Because even with witches and Three Gifts and potions and super powers, it isn’t a very magical book.
This was one of the aspects that was most beguiling to me: despite the atmosphere and tribulations of witches infusing the background, magic is never taken for granted. That magic is ONLY the background, the aim and the bathroom fixtures. Because Half Bad isn’t a story about magic and superpowers or defeating evil; it’s the story of a boy who might be half bad, who just wants freedom and a house by the lake with his mum and dad and brother and the girl he loves. Heh, it could be considered akin to a Russian classic, or somewhat like The Count of Monte Cristo.
The theme of nature vs nurture and the separating threads between good(the White Witches) and evil(the Black Witches) are rampant in Half Bad, but since it’s through the story of Nathan, who believes he has an evil body but a good heart, whose main objective is to survive and focus on the present, few questions are asked directly. More and more is given to ruminate upon in actions and characters: in Celia who’s White and straddles the line between good and bad; Arran, White, who definitely lounges in the good section; and Kieran, who’s White and most certainly vile; Rose, who might as well have been a Black Witch. I thought a lot about what makes a Black Witch, besides their bloodline, because it is obviously not a desire to do good by others. In fact, Ms Green never mentions in print what were the exact crimes of Black Witches, except Nathan’s father and Mercury who eats little boys and makes slaves of little girls.
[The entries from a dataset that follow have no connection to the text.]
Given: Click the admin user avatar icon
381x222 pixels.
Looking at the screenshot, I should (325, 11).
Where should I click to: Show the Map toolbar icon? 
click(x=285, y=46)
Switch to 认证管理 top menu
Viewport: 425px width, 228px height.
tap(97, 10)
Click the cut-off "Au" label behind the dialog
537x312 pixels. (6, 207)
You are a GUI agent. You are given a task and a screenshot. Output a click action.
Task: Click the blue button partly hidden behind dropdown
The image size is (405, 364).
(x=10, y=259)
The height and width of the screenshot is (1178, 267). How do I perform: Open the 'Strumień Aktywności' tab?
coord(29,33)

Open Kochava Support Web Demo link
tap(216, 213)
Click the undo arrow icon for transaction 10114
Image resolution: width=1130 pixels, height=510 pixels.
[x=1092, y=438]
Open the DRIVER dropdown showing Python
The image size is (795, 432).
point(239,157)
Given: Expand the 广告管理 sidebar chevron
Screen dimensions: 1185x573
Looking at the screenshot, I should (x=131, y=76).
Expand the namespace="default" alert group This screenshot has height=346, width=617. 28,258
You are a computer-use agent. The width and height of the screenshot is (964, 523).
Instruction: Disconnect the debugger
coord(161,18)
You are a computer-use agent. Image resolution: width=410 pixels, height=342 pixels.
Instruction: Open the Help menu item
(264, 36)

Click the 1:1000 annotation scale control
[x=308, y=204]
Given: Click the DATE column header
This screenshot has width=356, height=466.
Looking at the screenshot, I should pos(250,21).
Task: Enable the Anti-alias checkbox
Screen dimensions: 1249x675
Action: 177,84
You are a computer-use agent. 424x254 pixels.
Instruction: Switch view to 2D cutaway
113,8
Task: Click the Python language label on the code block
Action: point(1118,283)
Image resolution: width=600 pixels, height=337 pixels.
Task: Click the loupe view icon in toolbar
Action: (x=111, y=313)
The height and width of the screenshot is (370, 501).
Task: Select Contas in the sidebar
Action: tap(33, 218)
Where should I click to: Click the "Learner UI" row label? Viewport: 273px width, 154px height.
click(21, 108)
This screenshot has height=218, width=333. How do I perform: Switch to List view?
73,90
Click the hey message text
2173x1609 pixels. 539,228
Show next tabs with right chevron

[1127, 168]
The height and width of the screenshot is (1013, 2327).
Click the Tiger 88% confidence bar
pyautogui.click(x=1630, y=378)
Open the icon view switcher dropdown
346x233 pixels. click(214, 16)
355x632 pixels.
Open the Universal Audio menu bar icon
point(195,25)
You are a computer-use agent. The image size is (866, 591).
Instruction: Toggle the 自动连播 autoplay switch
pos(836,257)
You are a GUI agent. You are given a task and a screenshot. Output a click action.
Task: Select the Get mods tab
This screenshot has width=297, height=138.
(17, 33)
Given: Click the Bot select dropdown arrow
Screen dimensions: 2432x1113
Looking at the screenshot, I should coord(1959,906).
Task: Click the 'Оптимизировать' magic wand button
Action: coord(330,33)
Nathan was a fabulous MC who grows up from the kid wanting to show everyone he can be good to the one who can’t decide IF he wants to be good, going by the actions of the people who claim to be good. He doesn’t want to hurt anyone, but he’ll fight if he has to. Yet he won’t kill. He steals and he hurts and he lies, and he cries. For his fantasies and lost dreams and the people he won’t meet again and the tortures he’s faced- whose number and intensity increased as the pages went by. He reminds of Rudy from Teeth a bit, and I can’t pinpoint exactly what. I think it’s the desperation in both their voices, and that they’re not exactly amiable. I don’t know, but I love them both.
One observation I made was that Half Bad read more and more like a prolonged torture story. Very gruesome and detailed and unflinching. And I was so very fascinated. I balked, yes, because I cared for Nathan but seriously? Even while I hated it all, these were the parts I read with the most verve. I’m so fucked up.
If you’re looking for a detailed story with a an obvious or confounding plot, this isn’t it. The plot doesn’t stick out like a maze seen from up above in the sky; the plot is that Nathan wants to unshackle himself and get the Three Gifts every witch is due on their seventeenth birthday. A larger conspiracy? A threat to doom the world? Once chance to save it? Prophecy that could change the course of time and history and future? Nada.
But if you want an exquisite book, I suggest you give Half Bad a whirl.
Sally Green has me
(with the last line(albeit I hated it a bit))
Except… I’m not the biggest fond of the ending. It was extremely abrupt and hurried. Cliffhanger, no, instead more like the last scene of the cliffhanger with large paragraphs eliminated. Also, I wasn’t much pleased with the romance- what little there was- especially all the bits surrounding Annalise. These are the reasons I deducted a half star from my original four and a half. However, I’m really interested in finding more about her as an individual, instead of the girl of Nathan’s fantasies.
Anywho, Half Life #2:
Many thanks to Viking Juvenile for providing a review copy.
Yep, so going there.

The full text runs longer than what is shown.